(This week we're celebrating our first full year of blogging. On Monday and Wednesday, we will review Hannah Arendt's "On Violence." On Thursday we look back at our best posts from the last year. Finally, on Friday, Eric will blow your mind with ten of the most abused quotes in the blogosphere and the military.)
When I first came up for the title of On Violence, the tone I was going for was something crazy philosophical, like Clausewitz’s On War, Descartes’ Meditations on First Philosophy or Liebnitz’s Discourse On Metaphysics. The day after we launched, of course, I finally got around to googling "on violence" and I found out that I wasn't the first to use the phrase “On Violence.” That honor goes to political philosopher Hannah Arendt.

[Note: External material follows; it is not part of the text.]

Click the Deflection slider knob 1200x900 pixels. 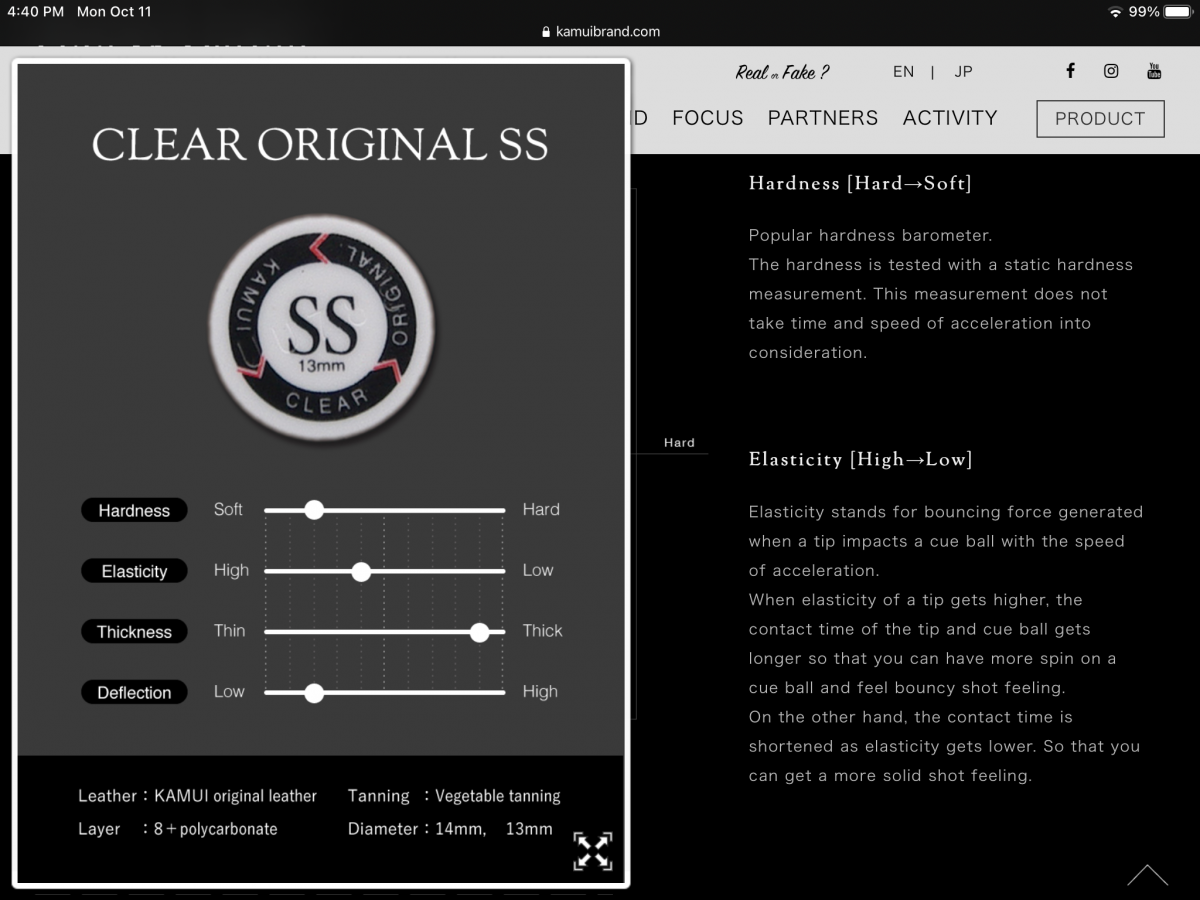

Fortunately, our predecessor in things “On Violence” was no intellectual slouch. Arendt--philosopher and prolific writer--coined the oft repeated phrase, “the banality of evil” and penned the works Eichmann in Jerusalem and On Revolution. (She was also a student of existentialist-cum-Nazi Martin Heidegger, but that's a different story.) Since Arendt’s work is one of the few to discuss violence philosophically (the other core text is William T. Vollman's seven volume tome Rising Up, Rising Down, philosophically and physically the opposite of Arendt's 90 page tract), I decided, a year after beginning our blogging adventure and stealing her title, that we should review her ideas.
On Violence (Arendt) makes two bold claims. First, that violence is understudied in the social sciences. Second, that because of the lack of study, we do not understand violence. When I read On Violence (Arendt), I felt a kindred spirit at work. I believe that she is the starting point--in tone, language and analysis--for a conversation On Violence (the blog) is continuing forty years later.
Violence Has Not Been Studied
To start her work, Arendt explains why violence gets the shaft by academic circles, “violence and its arbitrariness were taken for granted and therefore neglected.” This holds today. We study the process of war, or the historical context of war, but never the philosophical issues (or importance) behind such a complicated study.
This was true for Arendt; it is true now. The few social scientists who do explore violence do so as the exceptions to the rule; for example Lieutenant Colonel Rex Grossman in On Killing, or John Keegan in A History of Warfare. The former is read throughout the military for its brilliant insights into the psychology of violence; the latter is an underrated tour de force by one of the premier war historians of our age. Each dives deeper then their field usually goes when discussing violence.
But while Grossman and Keegan analyze violence through social science, they avoid the metaphysics. They discuss the empirical evidence psychologically, historically and sociologically, but never philosophically. Thank God for Arendt, or we would have no basis to study at all.
(Arendt also discounts the work of scientists who try and explain violence through the study of the natural sciences. There are too many leaps to apply animal behavior to human behavior when the whole concept of reason makes man incomparably different to animals.)
Overturning the Definition of Violence
When Arendt moves to her philosophy, she overturns the basic notions about violence that most of us take for granted. Arendt refutes the idea that, “violence is nothing more than the most flagrant manifestation of power.” In other words, the idea that violence is synonymous with “the power of man over man.”
Because violence is so understudied, most thinkers (think Clausewitz or Engels) who reference violence are doing so en route to another political point; Arendt is dissecting violence philosophically for its own sake. This leads her to a critical idea: in the present state of political science, “our terminology does not distinguish among such key words as ‘power,’ ‘strength,’ ‘force,’ ‘authority,’ and, finally, ‘violence.’” I couldn’t agree more. It is one part why we created this blog.
She then redefines “power” by stating that it actually describes the “human ability not just to act but to act in concert.” Power is not the ability to dominate, but the ability to influence; a powerful person has many followers, not just a few.
Because of that unique definition of “power,” Arendt can then redefine violence. She states that not only is power different from violence, it is the opposite. On Violence (Arendt) concludes that “violence can always destroy power” but can never give power, only destruction. In the last paragraph of her second part she sums up clearly that “power and violence are opposites; where the one rules absolutely, the other is absent.” This probably shocks most readers, but it makes sense.
Bringing the Philosophy to the Present
When I thought about the difference between violence and power, I couldn't stop thinking about Afghanistan. As a platoon leader, I felt powerful, primarily because I had the means of violence--machine guns, trucks, 18 men and the ability to call for heavier fire power--but how powerful was I? I couldn’t stop IEDs from being placed. Clearly much of the population supported the insurgency. The government struggled with violence throughout my time in Afghanistan. Violence throughout the region was a sign that no one had power in Konar Province, exactly as Arendt says.
On Violence (Arendt) specifically uses examples of insurgencies to prove her point. The revolutionaries or insurgents, using power, square off against governments or counter-insurgents, using violence. And here is the point: Arendt provides the philosophical basis for population-centric counter-insurgency. Our military relies on violence not power. The difference between maneuver warfare and counter-insurgency is the difference between violence and power.